Stored records:
*** Begin section ***
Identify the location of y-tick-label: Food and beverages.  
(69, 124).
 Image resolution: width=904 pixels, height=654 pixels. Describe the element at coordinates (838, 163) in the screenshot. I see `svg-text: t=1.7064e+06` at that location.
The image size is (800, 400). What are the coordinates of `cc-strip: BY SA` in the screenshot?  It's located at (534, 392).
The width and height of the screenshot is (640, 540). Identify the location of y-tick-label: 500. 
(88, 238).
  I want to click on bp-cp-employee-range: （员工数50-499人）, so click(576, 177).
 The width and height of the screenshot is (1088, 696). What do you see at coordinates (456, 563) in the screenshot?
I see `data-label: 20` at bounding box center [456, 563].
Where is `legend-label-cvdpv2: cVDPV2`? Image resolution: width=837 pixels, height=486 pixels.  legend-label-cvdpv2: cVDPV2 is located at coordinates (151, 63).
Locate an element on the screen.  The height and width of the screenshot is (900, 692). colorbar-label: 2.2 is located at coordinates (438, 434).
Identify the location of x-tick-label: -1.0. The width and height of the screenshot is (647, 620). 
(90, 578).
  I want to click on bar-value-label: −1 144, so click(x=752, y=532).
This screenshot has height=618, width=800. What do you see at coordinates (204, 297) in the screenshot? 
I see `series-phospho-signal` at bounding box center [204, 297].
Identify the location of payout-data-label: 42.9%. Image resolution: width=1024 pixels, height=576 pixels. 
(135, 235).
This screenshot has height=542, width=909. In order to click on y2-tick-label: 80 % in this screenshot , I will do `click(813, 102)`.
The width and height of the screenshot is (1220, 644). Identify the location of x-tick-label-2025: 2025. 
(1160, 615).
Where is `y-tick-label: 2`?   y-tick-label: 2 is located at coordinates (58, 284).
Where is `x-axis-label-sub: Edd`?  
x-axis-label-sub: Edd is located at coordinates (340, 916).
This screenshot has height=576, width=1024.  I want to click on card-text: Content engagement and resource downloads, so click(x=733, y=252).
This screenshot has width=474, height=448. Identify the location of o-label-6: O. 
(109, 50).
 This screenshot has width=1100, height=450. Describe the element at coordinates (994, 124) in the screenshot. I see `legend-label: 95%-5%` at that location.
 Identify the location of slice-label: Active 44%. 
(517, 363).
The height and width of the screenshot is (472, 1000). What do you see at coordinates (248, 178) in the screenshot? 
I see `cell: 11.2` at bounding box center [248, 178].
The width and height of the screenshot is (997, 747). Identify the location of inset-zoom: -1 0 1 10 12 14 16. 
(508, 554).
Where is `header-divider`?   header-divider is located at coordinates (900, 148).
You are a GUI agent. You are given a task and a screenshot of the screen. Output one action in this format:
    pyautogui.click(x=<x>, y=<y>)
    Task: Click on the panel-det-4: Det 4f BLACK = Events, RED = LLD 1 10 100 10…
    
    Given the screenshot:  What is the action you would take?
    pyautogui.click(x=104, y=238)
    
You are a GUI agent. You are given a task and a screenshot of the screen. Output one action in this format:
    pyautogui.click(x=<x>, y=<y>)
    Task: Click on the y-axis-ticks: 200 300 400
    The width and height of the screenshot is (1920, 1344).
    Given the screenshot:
*** End section ***
> INSTRUCTION: Reproduce all of the records above word for word, line for line, without changing anything.

> ANSWER TO THIS PROBLEM:
Identify the location of y-tick-label: Food and beverages.  
(69, 124).
 Image resolution: width=904 pixels, height=654 pixels. Describe the element at coordinates (838, 163) in the screenshot. I see `svg-text: t=1.7064e+06` at that location.
The image size is (800, 400). What are the coordinates of `cc-strip: BY SA` in the screenshot?  It's located at (534, 392).
The width and height of the screenshot is (640, 540). Identify the location of y-tick-label: 500. 
(88, 238).
  I want to click on bp-cp-employee-range: （员工数50-499人）, so click(576, 177).
 The width and height of the screenshot is (1088, 696). What do you see at coordinates (456, 563) in the screenshot?
I see `data-label: 20` at bounding box center [456, 563].
Where is `legend-label-cvdpv2: cVDPV2`? Image resolution: width=837 pixels, height=486 pixels.  legend-label-cvdpv2: cVDPV2 is located at coordinates (151, 63).
Locate an element on the screen.  The height and width of the screenshot is (900, 692). colorbar-label: 2.2 is located at coordinates (438, 434).
Identify the location of x-tick-label: -1.0. The width and height of the screenshot is (647, 620). 
(90, 578).
  I want to click on bar-value-label: −1 144, so click(x=752, y=532).
This screenshot has height=618, width=800. What do you see at coordinates (204, 297) in the screenshot? 
I see `series-phospho-signal` at bounding box center [204, 297].
Identify the location of payout-data-label: 42.9%. Image resolution: width=1024 pixels, height=576 pixels. 
(135, 235).
This screenshot has height=542, width=909. In order to click on y2-tick-label: 80 % in this screenshot , I will do `click(813, 102)`.
The width and height of the screenshot is (1220, 644). Identify the location of x-tick-label-2025: 2025. 
(1160, 615).
Where is `y-tick-label: 2`?   y-tick-label: 2 is located at coordinates (58, 284).
Where is `x-axis-label-sub: Edd`?  
x-axis-label-sub: Edd is located at coordinates (340, 916).
This screenshot has height=576, width=1024.  I want to click on card-text: Content engagement and resource downloads, so click(x=733, y=252).
This screenshot has width=474, height=448. Identify the location of o-label-6: O. 
(109, 50).
 This screenshot has width=1100, height=450. Describe the element at coordinates (994, 124) in the screenshot. I see `legend-label: 95%-5%` at that location.
 Identify the location of slice-label: Active 44%. 
(517, 363).
The height and width of the screenshot is (472, 1000). What do you see at coordinates (248, 178) in the screenshot? 
I see `cell: 11.2` at bounding box center [248, 178].
The width and height of the screenshot is (997, 747). Identify the location of inset-zoom: -1 0 1 10 12 14 16. 
(508, 554).
Where is `header-divider`?   header-divider is located at coordinates (900, 148).
You are a GUI agent. You are given a task and a screenshot of the screen. Output one action in this format:
    pyautogui.click(x=<x>, y=<y>)
    Task: Click on the panel-det-4: Det 4f BLACK = Events, RED = LLD 1 10 100 10…
    
    Given the screenshot:  What is the action you would take?
    pyautogui.click(x=104, y=238)
    
You are a GUI agent. You are given a task and a screenshot of the screen. Output one action in this format:
    pyautogui.click(x=<x>, y=<y>)
    Task: Click on the y-axis-ticks: 200 300 400
    The width and height of the screenshot is (1920, 1344).
    Given the screenshot:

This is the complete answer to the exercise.